Generated, Parallel, Scalable? A Study of Agentic AI-Generated Julia Code on Supercomputers

Authors: Linus Bantel, Anna-Lena Roth, Jonas Posner, Dirk Pfluger

Abstract: Julia is increasingly used in High-Performance Computing (HPC) as a single-language alternative to combining high-level scripting with low-level systems languages, but achieving scalable performance still requires expertise in parallel programming.

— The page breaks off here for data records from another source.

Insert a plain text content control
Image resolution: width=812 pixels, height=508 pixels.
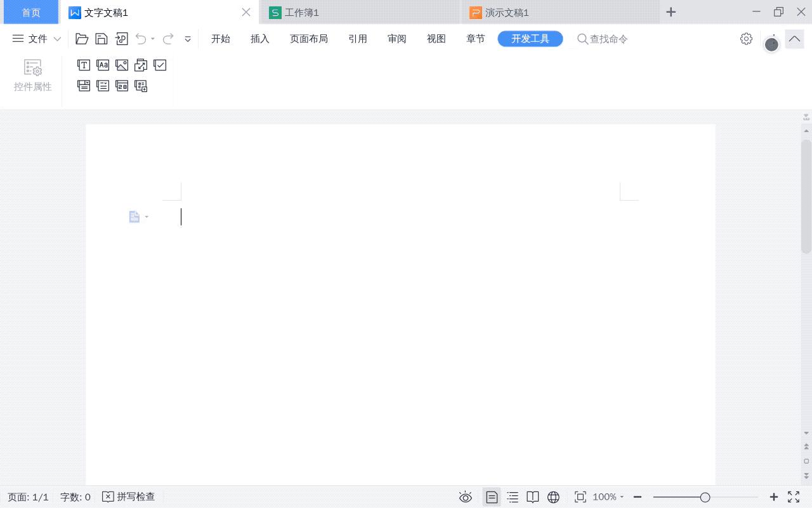pyautogui.click(x=103, y=64)
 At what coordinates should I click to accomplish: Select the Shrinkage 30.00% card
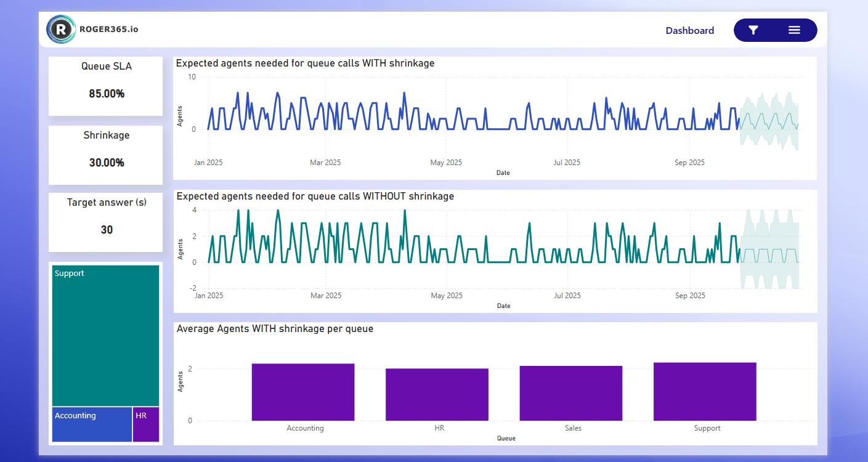pyautogui.click(x=106, y=155)
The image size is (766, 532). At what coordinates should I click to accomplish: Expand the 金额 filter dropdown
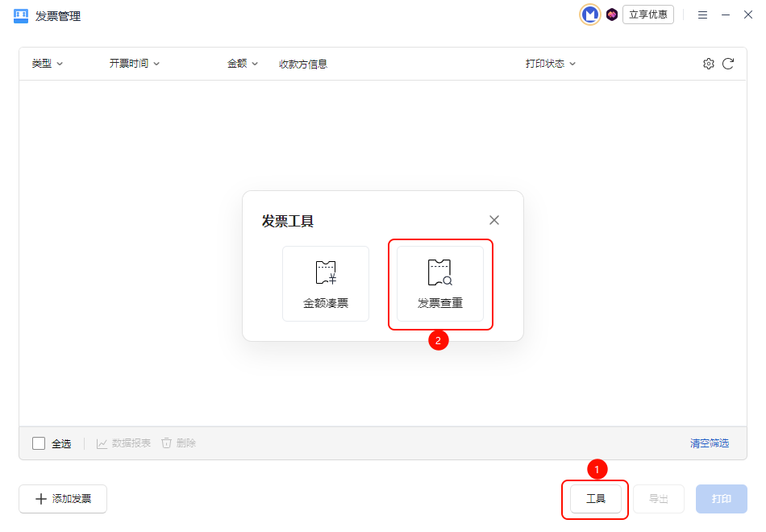pos(243,64)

Large Language Models (LLM) are increasingly used for code generation and are advancing rapidly with each new version. Yet, existing studies focus on single-shot prompting rather than agentic settings, in which an LLM autonomously plans, generates, and refines code through tool use. Using an OpenCode-based agent extended with a Julia-documentation Model Context Protocol (MCP) server, we study agentic generation of parallel Julia code, focusing on task-based execution with Dagger.jl. We evaluate three LLMs, OpenAI GPT-5.5, Anthropic Claude Opus 4.7, and the open-weight Qwen3-Coder-Next, on three problems with distinct parallel structures: PI approximation, tiled general matrix multiplication, and tiled Cholesky decomposition. The generated Dagger.jl implementations are compared against agent-generated Base.Threads and MPI.jl baselines, with shared-memory experiments scaling to 192 cores and distributed-memory experiments on two nodes. The agents reliably produce executable code for small inputs but fail at larger scales due to deadlocks, oversubscription, or out-of-memory errors, with the open-weight model affected most severely. The two commercial models scale comparably on Base.Threads and MPI.jl, while their Dagger.jl implementations expose recurring weaknesses in task dependencies, granularity, and scheduling. Agentic AI is promising for producing parallel Julia code, but generating robust, performance-aware implementations for large-scale HPC systems remains an open challenge.

(Un)Prompted Futures - Unifying LLM Inference and Agent Orchestration with Tasks and Dynamic Data Dependencies

Authors: Rudiger Nather

Abstract: Agentic AI workflows, systems where multiple AI agents collaborate, invoke external tools, and make decisions through sequences of language model calls, exhibit structural properties familiar to the High-Performance Computing community: parallelism, data dependencies, dynamic task spawning, and heterogeneous resources. Yet current frameworks employ ad-hoc coordination mechanisms, such as shared mutable state, callbacks, or polling, without leveraging established Asynchronous Many-Task primitives. Compounding this, the field has evolved a layered architecture that separates inference engines from agent orchestration frameworks. This separation structurally limits both the design space, and prevents optimizations that require transparency between inference internals and orchestration layer. We propose a unified future-based task graph model that dissolves this layering. In our model, both high-level workflows and low-level inference operations are expressed as composable graph patterns with explicit data dependencies. Futures serve as immutable, typed data carriers that track dependencies automatically, enabling arbitrary combinations of prompting techniques and orchestration patterns. We describe the model, show example task graph constructions for common patterns, and discuss optimization opportunities enabled by this unified approach.